The Trade Remedies Authority has initiated a Tariff Rate Quota (TRQ) review into quotas on some categories of steel products which are imported into the UK.

Cargo ship

Following changes to UK government trade statistics, the Trade Remedies Authority (TRA) has today initiated a Tariff Rate Quota (TRQ) review into quotas on some categories of steel products which are imported into the UK and are subject to a safeguard trade remedy measure. This review follows from HMRC revising the underlying trade figures on which the TRA based its original calculations. TRQs specify how much of a product a company can import before they need to pay higher tariffs on the imports.

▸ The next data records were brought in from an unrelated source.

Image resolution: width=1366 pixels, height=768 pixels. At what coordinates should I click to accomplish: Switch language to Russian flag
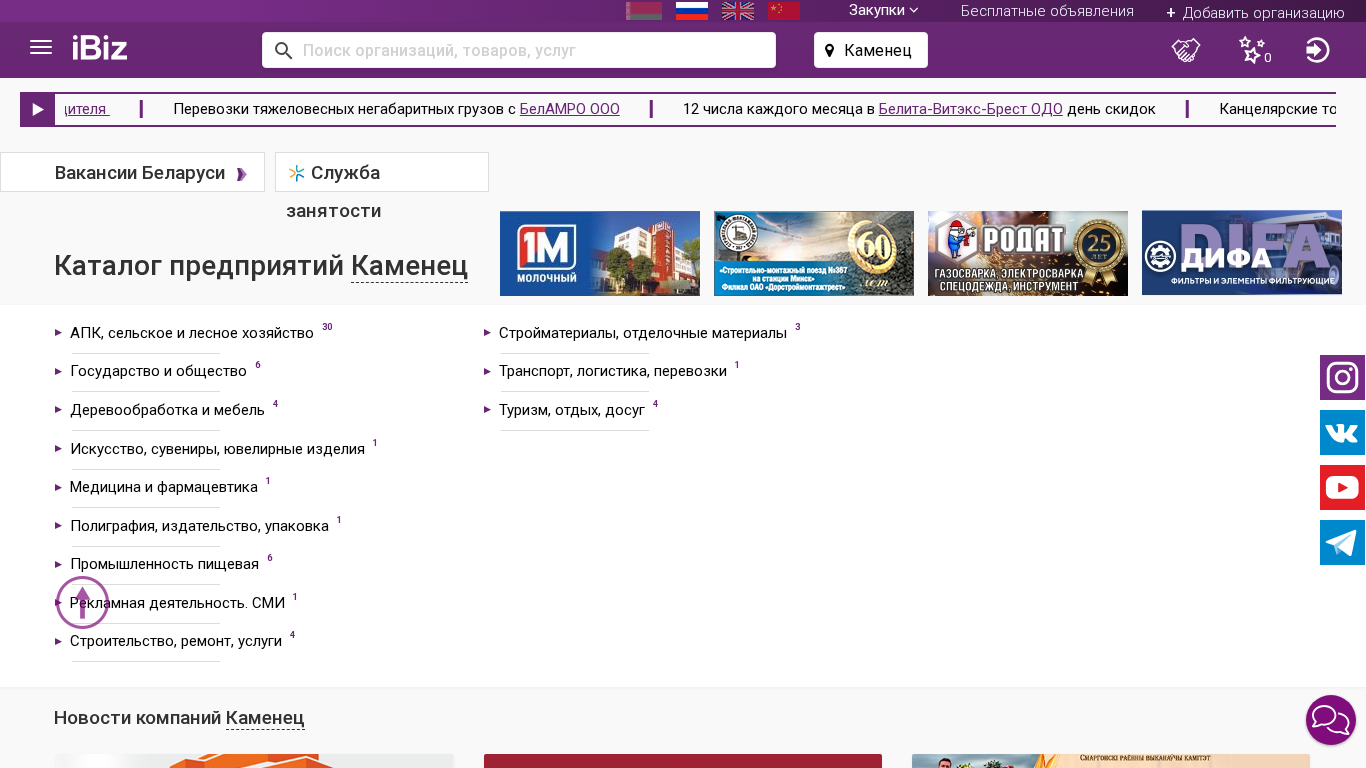[x=692, y=11]
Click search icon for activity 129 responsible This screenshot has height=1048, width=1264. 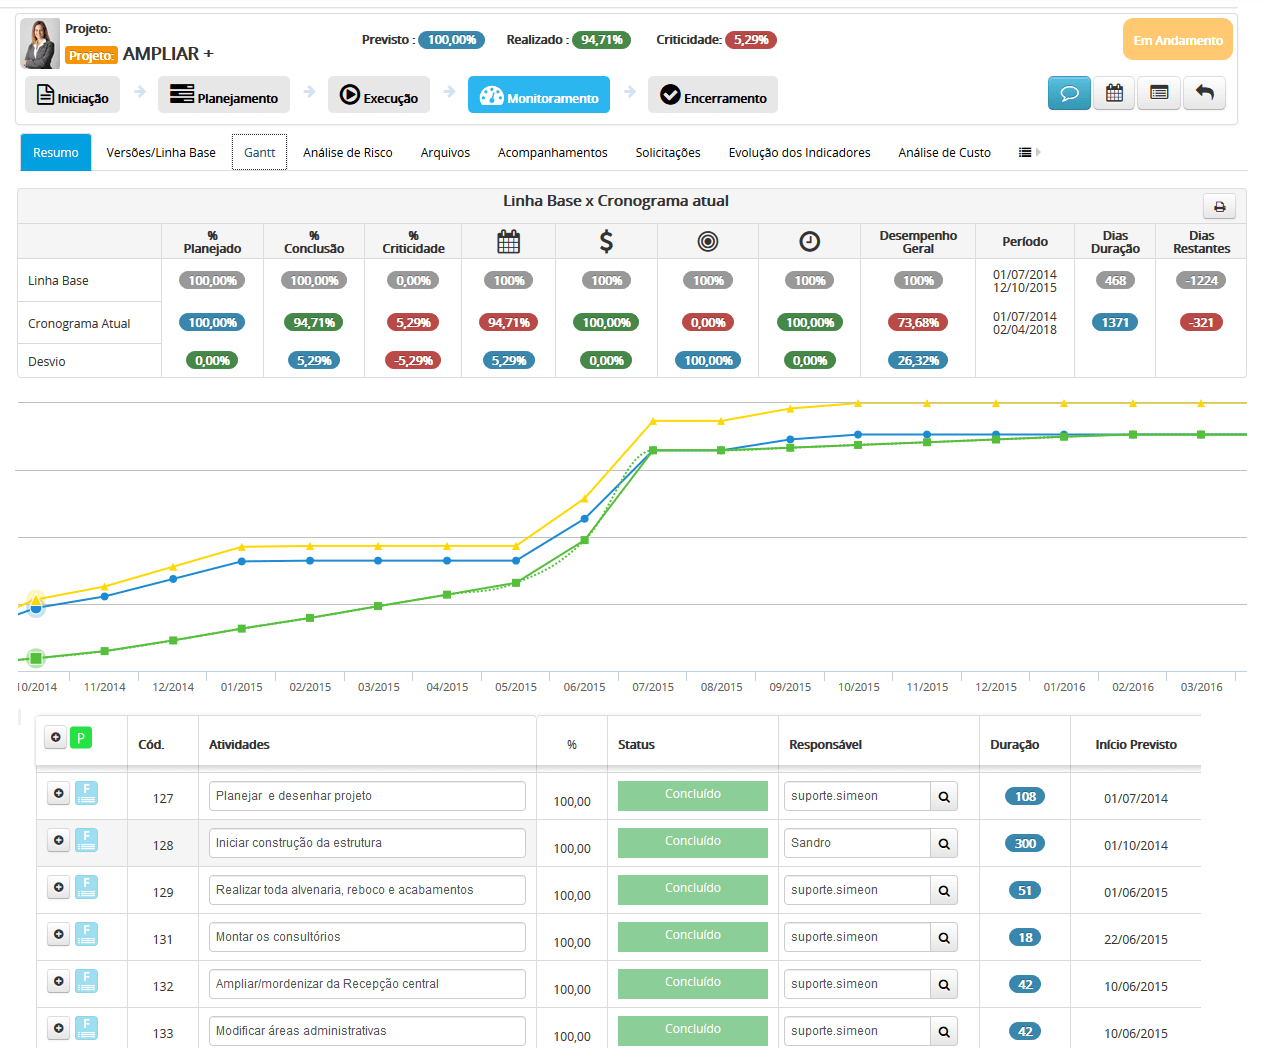tap(943, 891)
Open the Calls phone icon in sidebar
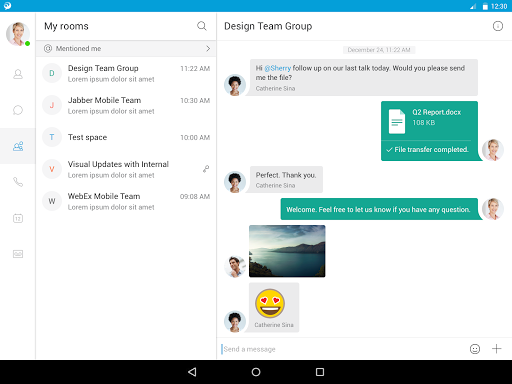 point(18,182)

The steel products affected by the review are metallic coated sheets, organic coated sheets and rail materials. You can find out more about this review on the TRA’s public file.

HMRC data correction

The tariff rate quota which the TRA recommended for trade remedy measures on imports of these products was based on incorrect statistics published by HMRC. HMRC has now issued corrected figures for the data on which the TRA based its calculations. The TRA is therefore reviewing the quotas in order to adjust the quotas as soon as is practicable.

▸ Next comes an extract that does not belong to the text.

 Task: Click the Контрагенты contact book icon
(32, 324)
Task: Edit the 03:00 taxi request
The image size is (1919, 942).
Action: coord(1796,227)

The public notice will give the proposed revised TRQs. Businesses that may be affected will have seven days from publication of the Notice of Initiation to register their interest on the TRA’s online case platform and can comment within 14 days.

Background information

The TRA has been reviewing a safeguard trade remedy measure on imports of steel, one of a number of measures inherited when the UK left the European Union. On 3 June 2021, the TRA made a recommendation to the Secretary of State recommending which categories of steel product should still be covered by the measures and which should not and providing new TRQs.

A number of parties to the case subsequently applied to the TRA to reconsider its original decision. Some of the applications were made due to the incorrect HMRC figures and this is being addressed via this TRQ review.

The main reconsideration is currently under way and the TRA will announce its conclusions separately.